Note in general the way to tell the two apart:
Can you paraphrase the meaning of the compound "[X . Y]" to A person/thing that is a Y, or ... that does Y, if Y is a verb (with X having some unspecified connection)? This is an endocentric compound.
Can you paraphrase the meaning if the compound "[X . Y]" to A person/thing that is with Y, with X having some unspecified connection? This is an exocentric compound.
Exocentric compounds occur more often in adjectives than nouns. A barefoot girl, for example, is not a girl that is a bare foot, but a girl with a bare foot. Similarly, a V-8 car is a car with a V-8 engine rather than a car that is a V-8, and a twenty-five-dollar car is a car with a worth of $25, not a car that is $25. The compounds shown here are bare, but more commonly, a suffixal morpheme is added, esp. -ed. Hence, a two-legged person is a person with two legs, and this is exocentric.

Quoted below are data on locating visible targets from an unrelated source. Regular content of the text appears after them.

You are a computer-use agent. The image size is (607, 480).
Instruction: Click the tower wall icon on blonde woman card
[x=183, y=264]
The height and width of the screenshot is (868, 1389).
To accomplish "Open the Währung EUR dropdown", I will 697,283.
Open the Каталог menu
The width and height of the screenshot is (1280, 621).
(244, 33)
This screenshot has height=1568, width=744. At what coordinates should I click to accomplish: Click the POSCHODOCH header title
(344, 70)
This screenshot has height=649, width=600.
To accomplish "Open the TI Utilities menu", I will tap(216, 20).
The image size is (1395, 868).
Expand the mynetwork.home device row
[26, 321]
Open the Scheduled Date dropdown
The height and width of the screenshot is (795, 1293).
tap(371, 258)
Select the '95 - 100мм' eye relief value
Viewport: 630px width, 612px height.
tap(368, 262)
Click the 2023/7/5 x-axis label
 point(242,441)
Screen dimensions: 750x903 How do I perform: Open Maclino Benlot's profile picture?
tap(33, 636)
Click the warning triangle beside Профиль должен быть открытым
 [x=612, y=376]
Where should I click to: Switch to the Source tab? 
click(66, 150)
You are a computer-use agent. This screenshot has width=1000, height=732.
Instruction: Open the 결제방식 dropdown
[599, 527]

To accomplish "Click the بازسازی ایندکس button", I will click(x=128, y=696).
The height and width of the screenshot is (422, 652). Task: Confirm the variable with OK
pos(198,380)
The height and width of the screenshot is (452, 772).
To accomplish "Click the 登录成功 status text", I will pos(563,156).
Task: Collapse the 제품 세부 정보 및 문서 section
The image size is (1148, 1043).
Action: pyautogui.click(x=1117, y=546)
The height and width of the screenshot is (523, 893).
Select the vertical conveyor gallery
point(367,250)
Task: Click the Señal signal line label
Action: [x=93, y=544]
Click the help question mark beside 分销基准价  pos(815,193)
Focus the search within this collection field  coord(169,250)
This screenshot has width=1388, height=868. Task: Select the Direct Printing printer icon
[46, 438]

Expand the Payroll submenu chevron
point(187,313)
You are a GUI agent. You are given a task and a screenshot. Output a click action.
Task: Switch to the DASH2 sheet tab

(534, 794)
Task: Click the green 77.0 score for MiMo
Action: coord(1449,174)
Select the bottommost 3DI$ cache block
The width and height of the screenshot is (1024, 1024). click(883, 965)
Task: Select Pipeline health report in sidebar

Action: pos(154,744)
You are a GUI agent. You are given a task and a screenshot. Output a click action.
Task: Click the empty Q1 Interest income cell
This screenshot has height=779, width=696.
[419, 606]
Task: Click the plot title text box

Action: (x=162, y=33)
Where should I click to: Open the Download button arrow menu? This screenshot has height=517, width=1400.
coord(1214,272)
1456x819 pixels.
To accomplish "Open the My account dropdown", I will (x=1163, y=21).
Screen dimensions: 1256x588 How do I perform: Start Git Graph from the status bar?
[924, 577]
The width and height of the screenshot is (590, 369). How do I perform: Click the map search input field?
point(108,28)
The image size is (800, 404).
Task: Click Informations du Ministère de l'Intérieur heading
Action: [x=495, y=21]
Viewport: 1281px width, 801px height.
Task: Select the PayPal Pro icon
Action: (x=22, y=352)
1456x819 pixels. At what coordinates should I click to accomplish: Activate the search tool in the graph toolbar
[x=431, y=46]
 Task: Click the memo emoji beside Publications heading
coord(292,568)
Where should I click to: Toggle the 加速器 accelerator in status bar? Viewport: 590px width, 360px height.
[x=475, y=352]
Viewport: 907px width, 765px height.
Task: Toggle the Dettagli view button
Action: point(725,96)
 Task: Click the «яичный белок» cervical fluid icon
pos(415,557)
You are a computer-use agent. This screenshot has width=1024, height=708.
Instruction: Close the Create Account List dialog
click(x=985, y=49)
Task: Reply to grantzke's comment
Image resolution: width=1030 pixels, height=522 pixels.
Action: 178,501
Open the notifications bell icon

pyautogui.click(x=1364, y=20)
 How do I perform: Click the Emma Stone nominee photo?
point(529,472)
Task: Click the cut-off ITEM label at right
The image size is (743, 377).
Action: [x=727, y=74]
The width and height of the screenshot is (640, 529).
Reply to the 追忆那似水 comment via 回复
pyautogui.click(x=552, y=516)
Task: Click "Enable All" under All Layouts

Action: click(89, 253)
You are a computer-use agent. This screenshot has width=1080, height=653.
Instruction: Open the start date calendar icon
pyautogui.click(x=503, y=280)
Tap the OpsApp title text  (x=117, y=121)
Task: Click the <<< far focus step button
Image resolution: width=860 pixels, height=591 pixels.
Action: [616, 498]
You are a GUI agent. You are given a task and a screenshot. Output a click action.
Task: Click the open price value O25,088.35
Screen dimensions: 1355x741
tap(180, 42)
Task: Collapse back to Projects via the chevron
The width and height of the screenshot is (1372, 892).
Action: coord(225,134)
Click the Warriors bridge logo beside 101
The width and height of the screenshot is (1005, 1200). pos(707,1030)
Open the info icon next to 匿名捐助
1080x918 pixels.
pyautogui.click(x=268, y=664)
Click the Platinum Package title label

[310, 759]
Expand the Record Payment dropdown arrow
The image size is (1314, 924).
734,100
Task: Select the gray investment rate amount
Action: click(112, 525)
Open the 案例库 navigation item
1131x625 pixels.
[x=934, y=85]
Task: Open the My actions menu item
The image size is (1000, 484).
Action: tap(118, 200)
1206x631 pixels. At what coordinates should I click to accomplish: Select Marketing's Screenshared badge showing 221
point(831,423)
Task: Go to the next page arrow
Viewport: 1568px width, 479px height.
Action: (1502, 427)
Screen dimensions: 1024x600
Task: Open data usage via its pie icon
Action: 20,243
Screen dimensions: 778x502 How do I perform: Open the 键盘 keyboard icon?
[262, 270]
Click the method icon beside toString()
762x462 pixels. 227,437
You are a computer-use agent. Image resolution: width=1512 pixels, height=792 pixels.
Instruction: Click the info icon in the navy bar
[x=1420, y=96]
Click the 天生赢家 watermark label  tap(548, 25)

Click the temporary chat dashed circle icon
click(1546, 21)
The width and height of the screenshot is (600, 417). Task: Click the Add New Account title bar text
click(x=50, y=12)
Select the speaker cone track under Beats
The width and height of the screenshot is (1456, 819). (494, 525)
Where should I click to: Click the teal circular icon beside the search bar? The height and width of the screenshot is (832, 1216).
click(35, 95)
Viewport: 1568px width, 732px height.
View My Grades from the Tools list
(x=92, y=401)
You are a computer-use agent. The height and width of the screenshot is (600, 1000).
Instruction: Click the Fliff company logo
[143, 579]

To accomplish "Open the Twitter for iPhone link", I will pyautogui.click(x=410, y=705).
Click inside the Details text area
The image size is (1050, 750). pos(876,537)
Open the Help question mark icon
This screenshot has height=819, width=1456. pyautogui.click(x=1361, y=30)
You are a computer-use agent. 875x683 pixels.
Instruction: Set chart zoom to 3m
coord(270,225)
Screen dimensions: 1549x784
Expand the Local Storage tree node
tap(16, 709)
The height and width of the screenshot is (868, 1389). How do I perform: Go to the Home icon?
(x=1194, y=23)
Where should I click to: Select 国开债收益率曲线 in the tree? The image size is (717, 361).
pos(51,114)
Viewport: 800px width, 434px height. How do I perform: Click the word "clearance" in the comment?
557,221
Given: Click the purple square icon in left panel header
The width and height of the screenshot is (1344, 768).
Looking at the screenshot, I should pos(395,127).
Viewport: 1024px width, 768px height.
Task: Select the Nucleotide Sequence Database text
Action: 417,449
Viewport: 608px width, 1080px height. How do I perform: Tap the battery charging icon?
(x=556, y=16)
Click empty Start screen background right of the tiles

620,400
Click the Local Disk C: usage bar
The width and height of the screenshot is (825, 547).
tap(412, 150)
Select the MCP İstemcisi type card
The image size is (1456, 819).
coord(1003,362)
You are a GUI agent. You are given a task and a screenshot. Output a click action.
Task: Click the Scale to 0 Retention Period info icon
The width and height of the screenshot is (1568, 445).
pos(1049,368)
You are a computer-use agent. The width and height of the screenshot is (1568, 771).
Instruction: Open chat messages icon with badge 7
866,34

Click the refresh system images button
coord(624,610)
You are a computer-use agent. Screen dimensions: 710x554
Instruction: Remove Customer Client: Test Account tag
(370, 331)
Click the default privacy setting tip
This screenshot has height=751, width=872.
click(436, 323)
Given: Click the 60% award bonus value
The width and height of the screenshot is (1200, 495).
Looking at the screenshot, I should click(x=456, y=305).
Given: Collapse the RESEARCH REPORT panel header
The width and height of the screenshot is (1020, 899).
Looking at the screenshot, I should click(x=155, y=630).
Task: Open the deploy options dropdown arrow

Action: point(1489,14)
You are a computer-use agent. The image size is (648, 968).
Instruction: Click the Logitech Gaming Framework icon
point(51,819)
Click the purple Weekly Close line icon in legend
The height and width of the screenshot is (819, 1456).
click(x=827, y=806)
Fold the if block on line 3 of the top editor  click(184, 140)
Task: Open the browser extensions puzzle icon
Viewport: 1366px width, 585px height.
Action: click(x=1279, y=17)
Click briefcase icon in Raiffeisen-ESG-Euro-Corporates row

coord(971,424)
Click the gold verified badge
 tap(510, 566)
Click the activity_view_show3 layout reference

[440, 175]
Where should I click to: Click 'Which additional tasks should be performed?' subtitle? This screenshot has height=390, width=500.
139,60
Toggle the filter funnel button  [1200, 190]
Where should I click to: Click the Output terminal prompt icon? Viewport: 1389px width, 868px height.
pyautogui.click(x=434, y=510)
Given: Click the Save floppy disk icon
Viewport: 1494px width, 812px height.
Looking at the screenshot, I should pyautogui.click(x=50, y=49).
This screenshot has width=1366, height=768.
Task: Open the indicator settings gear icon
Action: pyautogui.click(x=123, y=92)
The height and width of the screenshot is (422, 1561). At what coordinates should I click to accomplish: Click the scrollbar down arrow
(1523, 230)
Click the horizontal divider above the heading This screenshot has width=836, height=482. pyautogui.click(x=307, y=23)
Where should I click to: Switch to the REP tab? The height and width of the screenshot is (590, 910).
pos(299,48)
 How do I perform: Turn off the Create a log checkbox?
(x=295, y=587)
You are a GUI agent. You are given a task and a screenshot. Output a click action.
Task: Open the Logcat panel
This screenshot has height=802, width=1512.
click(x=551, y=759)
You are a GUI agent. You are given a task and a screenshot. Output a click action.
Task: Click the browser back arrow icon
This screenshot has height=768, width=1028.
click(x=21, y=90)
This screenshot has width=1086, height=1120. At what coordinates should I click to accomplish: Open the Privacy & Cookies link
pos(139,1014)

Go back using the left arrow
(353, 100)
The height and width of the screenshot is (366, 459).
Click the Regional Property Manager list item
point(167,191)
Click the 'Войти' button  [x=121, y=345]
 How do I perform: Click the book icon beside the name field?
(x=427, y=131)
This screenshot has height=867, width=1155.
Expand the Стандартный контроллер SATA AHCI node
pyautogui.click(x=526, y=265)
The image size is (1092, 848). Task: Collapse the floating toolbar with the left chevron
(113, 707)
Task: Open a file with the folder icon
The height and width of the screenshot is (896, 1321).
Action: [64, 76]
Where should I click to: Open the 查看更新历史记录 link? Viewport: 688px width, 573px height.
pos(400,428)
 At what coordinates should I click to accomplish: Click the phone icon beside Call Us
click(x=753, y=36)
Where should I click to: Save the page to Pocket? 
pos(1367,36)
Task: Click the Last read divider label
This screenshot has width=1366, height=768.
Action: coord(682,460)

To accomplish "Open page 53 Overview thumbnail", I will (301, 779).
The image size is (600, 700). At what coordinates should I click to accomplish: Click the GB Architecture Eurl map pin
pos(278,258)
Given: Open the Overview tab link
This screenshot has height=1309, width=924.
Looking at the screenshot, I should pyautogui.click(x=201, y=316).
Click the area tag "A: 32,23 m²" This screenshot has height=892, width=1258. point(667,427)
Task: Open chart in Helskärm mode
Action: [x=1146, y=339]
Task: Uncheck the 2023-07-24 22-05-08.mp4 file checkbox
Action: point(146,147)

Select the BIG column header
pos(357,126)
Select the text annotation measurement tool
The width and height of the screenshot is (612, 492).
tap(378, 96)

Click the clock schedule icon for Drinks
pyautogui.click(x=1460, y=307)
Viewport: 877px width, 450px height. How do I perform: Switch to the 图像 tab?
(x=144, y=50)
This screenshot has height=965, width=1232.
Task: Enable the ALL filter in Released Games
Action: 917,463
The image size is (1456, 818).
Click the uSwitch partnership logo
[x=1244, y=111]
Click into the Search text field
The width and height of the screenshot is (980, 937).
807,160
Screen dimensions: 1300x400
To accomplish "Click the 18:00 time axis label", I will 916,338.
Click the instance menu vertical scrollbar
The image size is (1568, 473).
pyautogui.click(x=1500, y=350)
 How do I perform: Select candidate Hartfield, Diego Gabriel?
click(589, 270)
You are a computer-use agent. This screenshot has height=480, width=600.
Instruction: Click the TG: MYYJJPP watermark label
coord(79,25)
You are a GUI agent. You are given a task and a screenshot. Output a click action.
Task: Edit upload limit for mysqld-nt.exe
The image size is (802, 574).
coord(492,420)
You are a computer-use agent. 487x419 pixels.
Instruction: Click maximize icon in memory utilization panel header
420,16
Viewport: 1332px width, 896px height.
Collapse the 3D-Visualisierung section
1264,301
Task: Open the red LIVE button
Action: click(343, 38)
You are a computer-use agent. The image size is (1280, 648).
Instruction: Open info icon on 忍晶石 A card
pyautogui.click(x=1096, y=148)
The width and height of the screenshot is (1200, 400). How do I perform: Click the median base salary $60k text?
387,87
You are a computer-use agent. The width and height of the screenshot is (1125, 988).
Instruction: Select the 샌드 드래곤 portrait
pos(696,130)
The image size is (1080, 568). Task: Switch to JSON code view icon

On the other hand, endocentric adjectives are also frequently formed, using the suffixal morphemes -ing or -er/or. A car-carrier is a clear endocentric determinative compound: it is a thing that is a carrier of cars. The related adjective, car-carrying, is also endocentric: it refers to an object which is a carrying-thing (or equivalent, which does carry).
These types account for most compound nouns, but there are other, rarer types as well. Coordinative, copulative or dvandva compounds combine elements with a similar meaning, and the compound meaning may be a generalization instead of a specialization. Bosnia-Herzegovina, for example, is the combined area of Bosnia and Herzegovina, but a fighter-bomber is an aircraft that is both a fighter and a bomber. Iterative or amredita compounds repeat a single element, to express repetition or as an emphasis. Day-by-day and go-go-go are examples of this type of compound, which has more than one head.
Analyzability may be further limited by cranberry morphemes and semantic changes. For instance, the word butterfly, commonly thought to be a metathesis for flutter by, which the bugs do, is actually based on an old bubbe-maise that butterflies are petite witches that steal butter from window sills. Cranberry is a part translation from Low German, which is why we cannot recognize the element cran (from the Low German kraan or kroon, "crane"). The ladybird or ladybug was named after the Christian expression "our Lady, the Virgin Mary".
In the case of verb+noun compounds, the noun may be either the subject or the object of the verb. In playboy, for example, the noun is the subject of the verb (the boy plays), whereas it is the object in callgirl (someone calls the girl).